Law 284/2008 introduces into the Company Law certain principles of the Directive concerning standardised creditor protection by ensuring that creditors that comply with certain criteria may resort to judicial or administrative proceedings whenever their claims may be affected by the intention of shareholders to reduce the capital of a company.
Under Law 31/1990 (Company Law), the reduction of subscribed capital must be resolved by an extraordinary general meeting of shareholders (EGM). The reduction may be carried out through the following methods: (i) by decreasing the number of the shares; (ii) by decreasing the nominal value of shares or of the social parts (the name given to the shares in the limited liability companies); or (iii) by acquiring own shares, followed by their cancellation.
Furthermore, when the reduction is not caused by losses, it may be accomplished by: (i) the total or partial discharge of the shareholders' obligation to make contributions to capital; (ii) the restitution to the shareholders of a quota of their contributions, proportionally with the decrease of the share capital and equally established for each share; or (iii) other methods provided by the law.
Irrespective of the method chosen for the reduction, the EGM resolution must: (i) observe the legal minimum capitalisation requirements (in the case of joint stock companies the minimum capitalisation is 25,000 ($33,000), and in the case of limited liability companies the minimum is roughly 50; (ii) explain the reasons for the reduction of capital; and (iii) describe the method used.
Because the reduction of capital may negatively affect the right of unsecured creditors to recover their debts, the Company Law takes over the provisions of the Directive and sets forth three main principles for the protection of such creditors, respectively, as follows.
- The creditors whose claims against the company predate the publication of the EGM are entitled to obtain security for claims that have not fallen due by the date of the publication of the resolution.
- These creditors are entitled to challenge in court the capital reduction resolution and to ask the court to oblige the company to grant the appropriate security, if it may be reasonably considered that the reduction of capital does have a negative affect on their ability to realise their claims.
- The reduction of capital may not be implemented and no payments may be made to the shareholders until the date when: (i) the creditors realised their debts or obtained adequate security; (ii) the court either rejected the creditors' claim as inadmissible; or (iii) the court rejected such claim on the grounds that the company did grant adequate guarantees or on the grounds that such guarantees were not necessary when taking into account the value of the company's assets and such court decision became final and irrevocable.
This third principle, together with the possibility of obtaining a court award obliging the company to grant appropriate security, has been newly introduced by Law 284/2008 in order to further enhance the protection granted to the categories of creditors mentioned above.
The resolution of the EGM to reduce the subscribed capital may be implemented only after two months from the date when the EGM resolution has been published in the Official Journal.

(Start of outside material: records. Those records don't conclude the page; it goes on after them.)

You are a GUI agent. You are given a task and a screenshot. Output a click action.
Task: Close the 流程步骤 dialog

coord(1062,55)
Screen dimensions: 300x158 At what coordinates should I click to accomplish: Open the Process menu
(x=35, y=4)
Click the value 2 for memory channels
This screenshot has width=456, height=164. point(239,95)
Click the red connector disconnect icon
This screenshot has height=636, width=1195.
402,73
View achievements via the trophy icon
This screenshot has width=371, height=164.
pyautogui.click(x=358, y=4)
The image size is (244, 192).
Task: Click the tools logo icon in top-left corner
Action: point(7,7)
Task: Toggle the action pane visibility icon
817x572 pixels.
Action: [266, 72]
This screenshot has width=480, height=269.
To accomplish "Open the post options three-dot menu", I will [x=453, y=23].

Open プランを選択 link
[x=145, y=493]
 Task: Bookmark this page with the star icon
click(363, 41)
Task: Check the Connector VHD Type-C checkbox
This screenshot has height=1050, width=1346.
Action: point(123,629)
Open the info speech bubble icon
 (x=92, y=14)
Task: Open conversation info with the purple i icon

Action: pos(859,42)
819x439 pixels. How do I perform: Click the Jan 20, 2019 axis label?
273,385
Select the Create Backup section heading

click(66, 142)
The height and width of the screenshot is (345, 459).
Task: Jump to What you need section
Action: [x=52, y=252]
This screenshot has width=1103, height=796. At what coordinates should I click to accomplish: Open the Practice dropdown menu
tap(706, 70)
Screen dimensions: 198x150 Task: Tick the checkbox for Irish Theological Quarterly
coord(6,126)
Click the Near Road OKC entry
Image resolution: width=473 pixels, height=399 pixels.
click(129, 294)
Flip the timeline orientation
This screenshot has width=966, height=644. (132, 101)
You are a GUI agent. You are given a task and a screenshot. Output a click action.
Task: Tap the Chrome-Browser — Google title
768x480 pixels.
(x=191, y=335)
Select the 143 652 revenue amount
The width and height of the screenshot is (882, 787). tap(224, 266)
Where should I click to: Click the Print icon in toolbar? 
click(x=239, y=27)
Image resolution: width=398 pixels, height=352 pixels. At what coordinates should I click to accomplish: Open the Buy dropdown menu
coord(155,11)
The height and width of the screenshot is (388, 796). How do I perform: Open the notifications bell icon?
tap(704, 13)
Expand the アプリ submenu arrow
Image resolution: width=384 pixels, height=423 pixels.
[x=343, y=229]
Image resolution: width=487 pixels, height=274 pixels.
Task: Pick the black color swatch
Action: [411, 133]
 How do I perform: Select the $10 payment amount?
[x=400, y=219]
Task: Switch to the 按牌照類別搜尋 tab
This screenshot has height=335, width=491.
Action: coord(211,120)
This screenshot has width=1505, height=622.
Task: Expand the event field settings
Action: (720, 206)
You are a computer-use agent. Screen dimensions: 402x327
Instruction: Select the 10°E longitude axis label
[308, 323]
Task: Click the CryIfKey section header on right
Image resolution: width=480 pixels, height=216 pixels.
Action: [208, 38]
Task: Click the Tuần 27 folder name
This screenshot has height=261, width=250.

The creditors may challenge the EGM resolution irrespective of the method chosen for the reduction. They must do so within 30 days of the publication of the EGM resolution in the Official Journal, the claim being lodged with the Trade Registry, which will transmit it to the competent court. The challenge will stay the implementation of the resolution until the court reaches a decision.
Without ensuring perfect creditor protection, the latest amendments brought to the Company Law do achieve in general the scope of the Directive by allowing creditors not only to challenge a potentially harmful resolution aiming to reduce the subscribed capital but also to apply to the appropriate authority (the court) in order to obtain the relevant adequate safeguards.